## Task item
Transcribe the data that follows in full. Leave out the pictures.

## Screenshot grounding data
Segment Open

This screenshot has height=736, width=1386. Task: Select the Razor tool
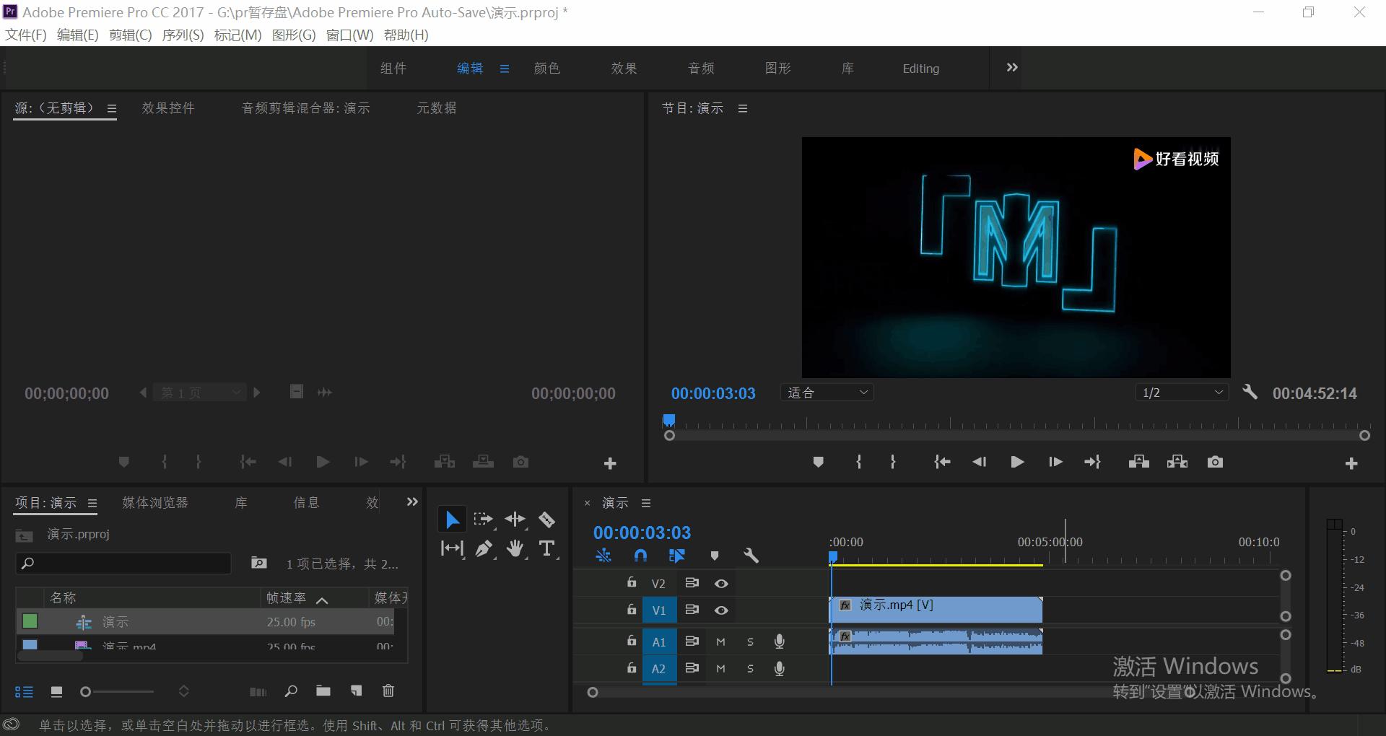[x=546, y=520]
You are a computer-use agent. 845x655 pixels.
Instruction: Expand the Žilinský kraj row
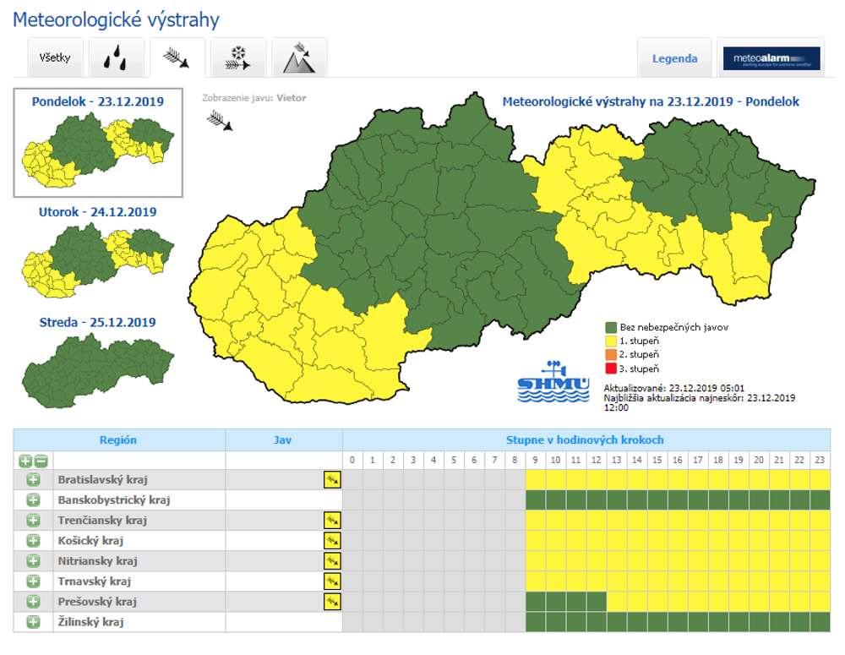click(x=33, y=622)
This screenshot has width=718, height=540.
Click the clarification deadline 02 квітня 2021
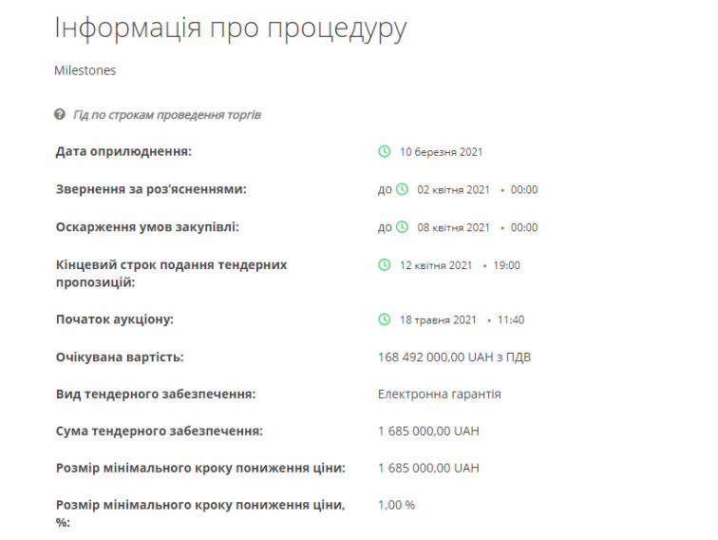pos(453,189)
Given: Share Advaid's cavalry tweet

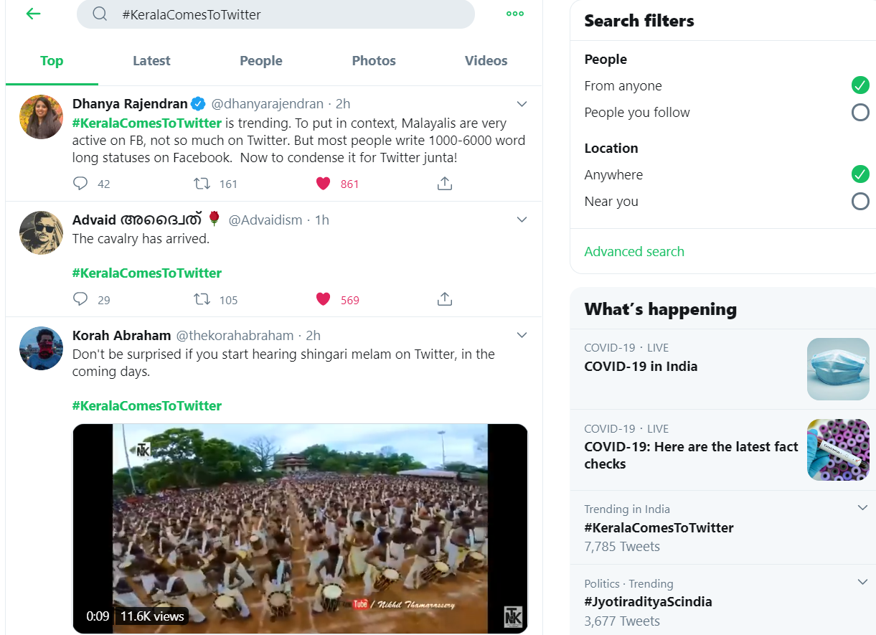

Segment Closed

## Exercise solution
This screenshot has height=736, width=1386. Task: Select the Razor tool
[x=546, y=520]
You are a computer-use agent. 845x655 pixels.
Instruction: Expand the Žilinský kraj row
click(x=33, y=622)
This screenshot has width=718, height=540.
Click the clarification deadline 02 квітня 2021
pos(453,189)
Given: Share Advaid's cavalry tweet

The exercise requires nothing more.